TASK OBJECTIVE: Reproduce everything in the listing from the line containing "Select the Team filter tab" down to the end of the listing, with both ends included and the requests kept. Scale every coordinate in the answers by 2.1, round to whole numbers with halves rounded up, and leave out the pictures.

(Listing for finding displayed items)

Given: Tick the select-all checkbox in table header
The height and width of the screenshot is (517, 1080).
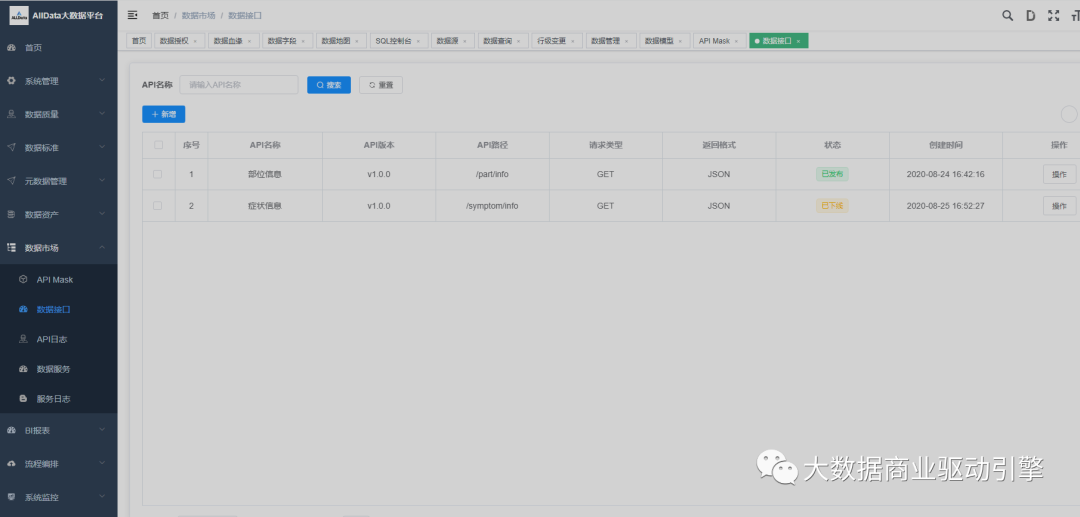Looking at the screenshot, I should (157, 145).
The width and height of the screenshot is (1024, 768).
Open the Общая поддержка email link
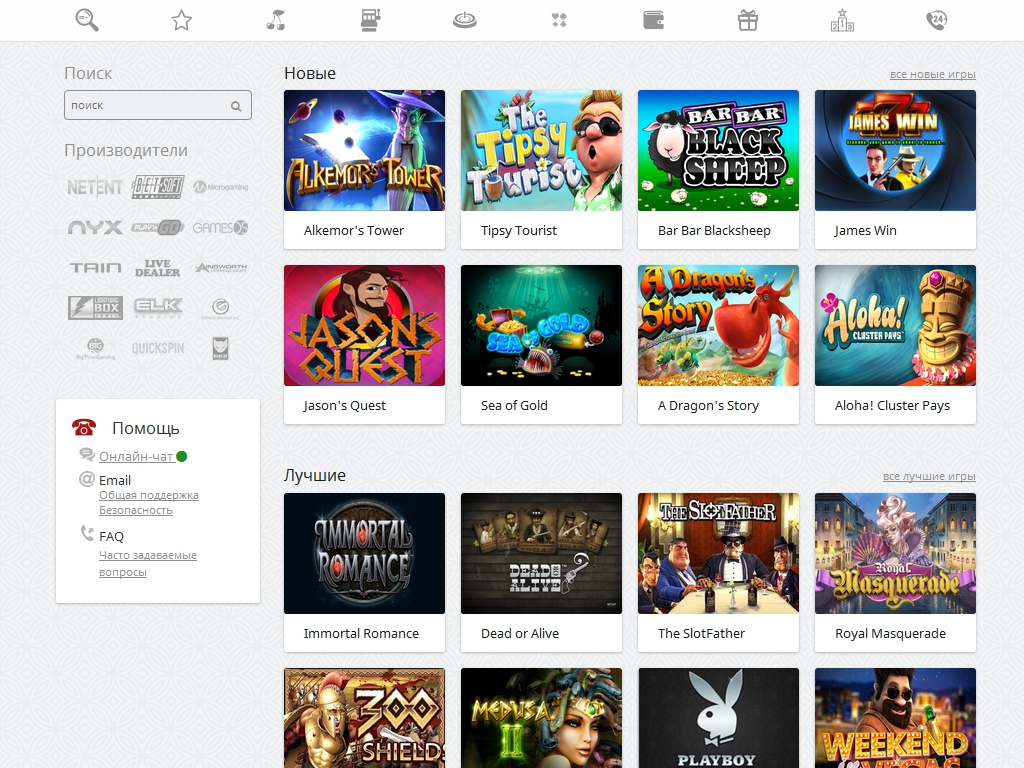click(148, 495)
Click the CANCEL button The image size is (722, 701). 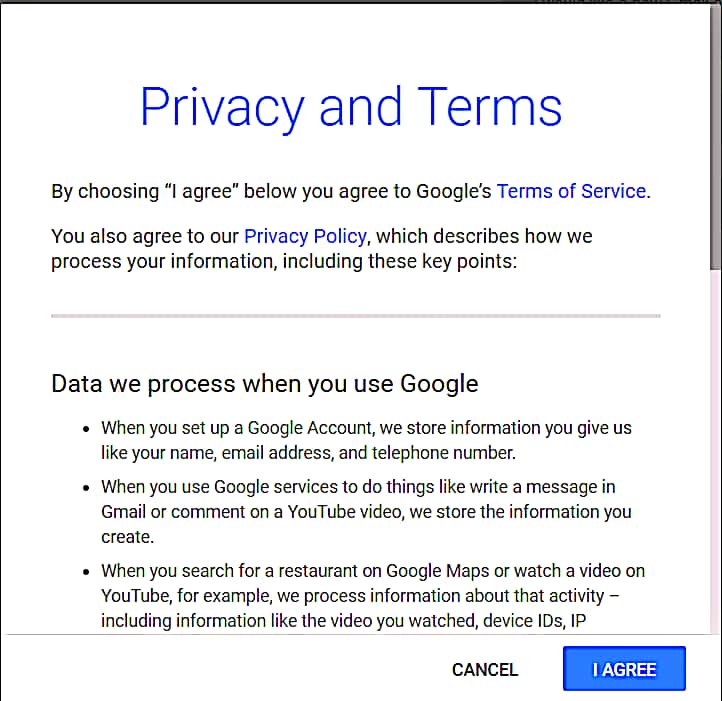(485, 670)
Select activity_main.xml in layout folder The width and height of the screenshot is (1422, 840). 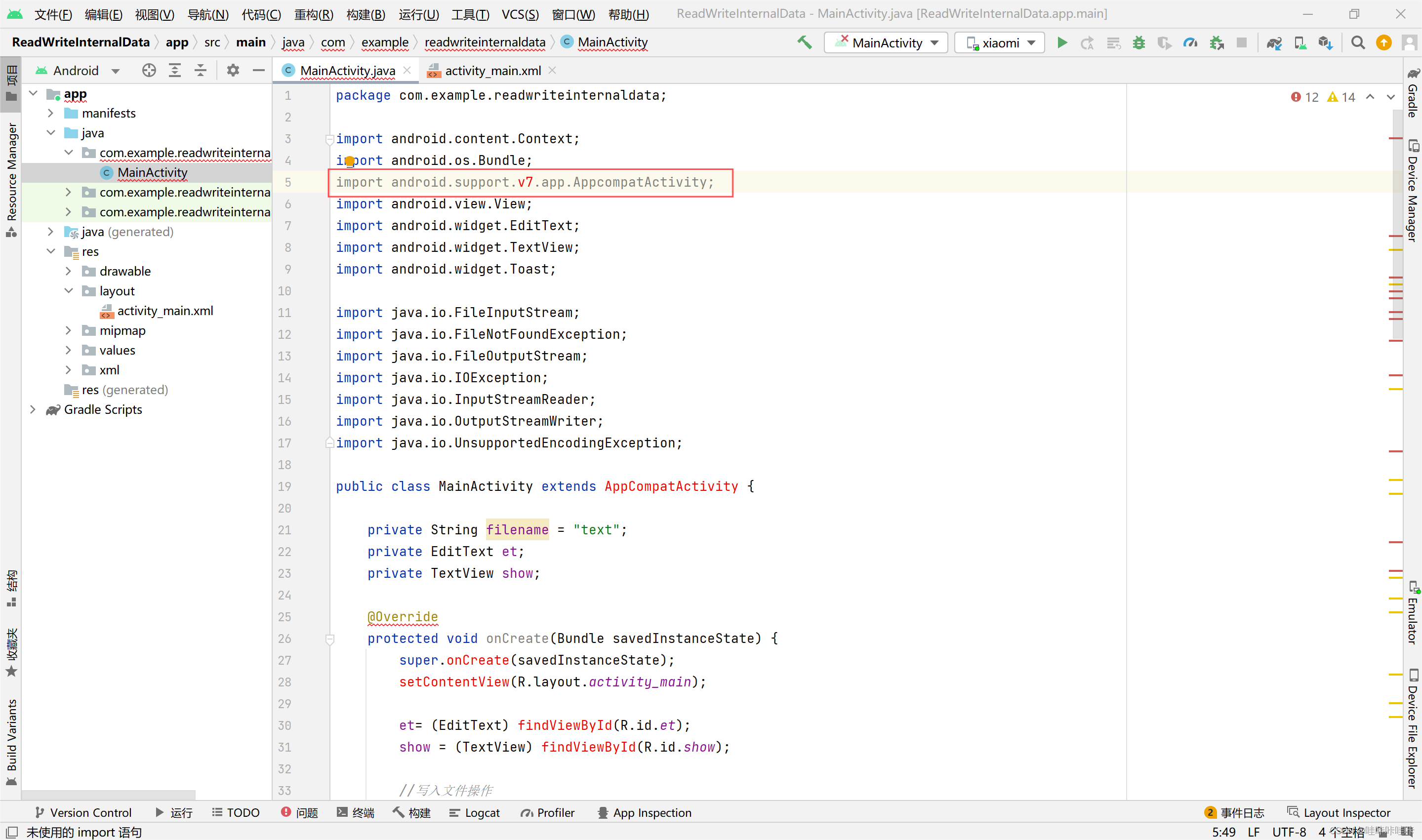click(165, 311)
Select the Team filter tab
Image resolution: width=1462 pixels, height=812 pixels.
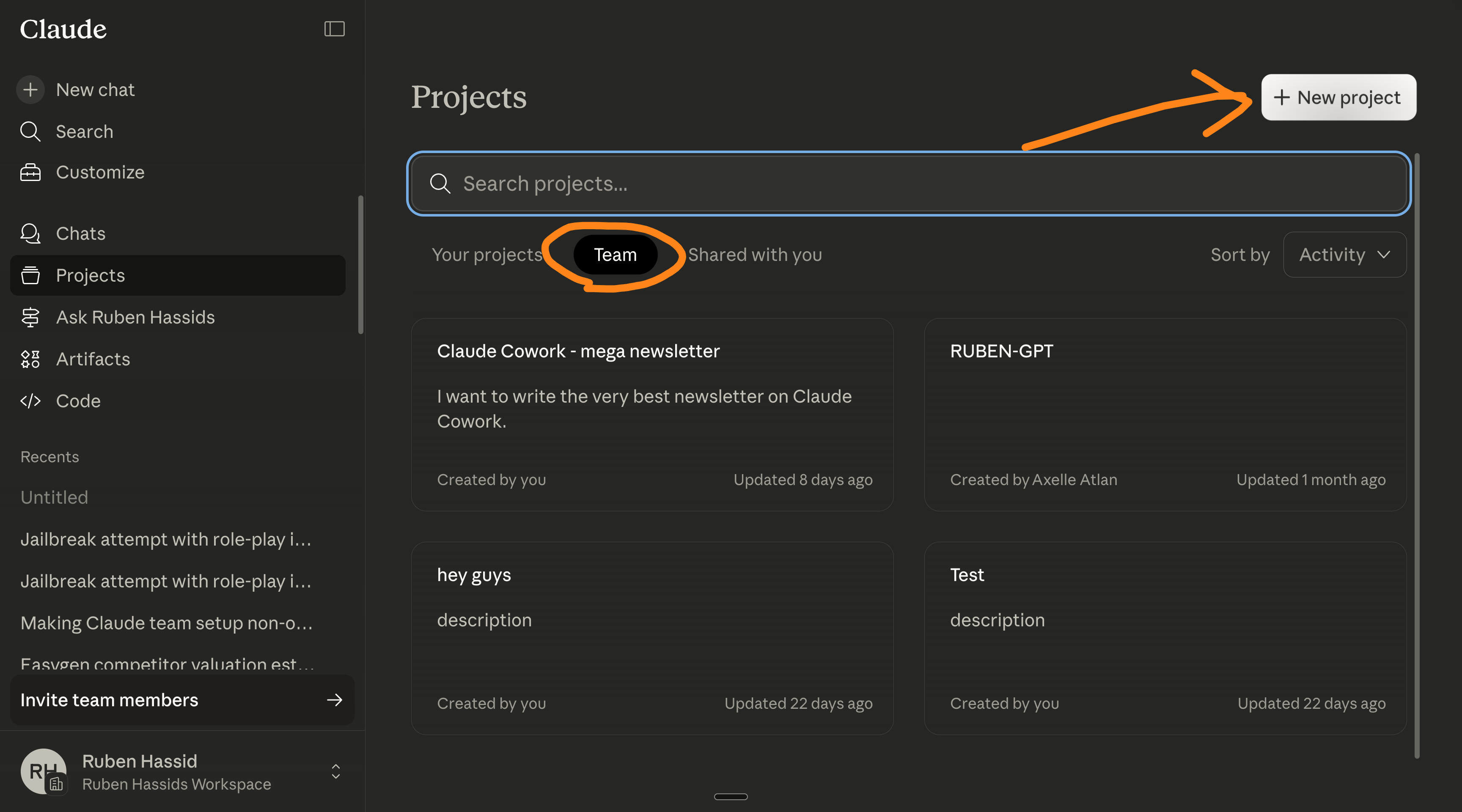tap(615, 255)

EXERCISE OUTPUT:
Select the Team filter tab
Image resolution: width=1462 pixels, height=812 pixels.
tap(1292, 536)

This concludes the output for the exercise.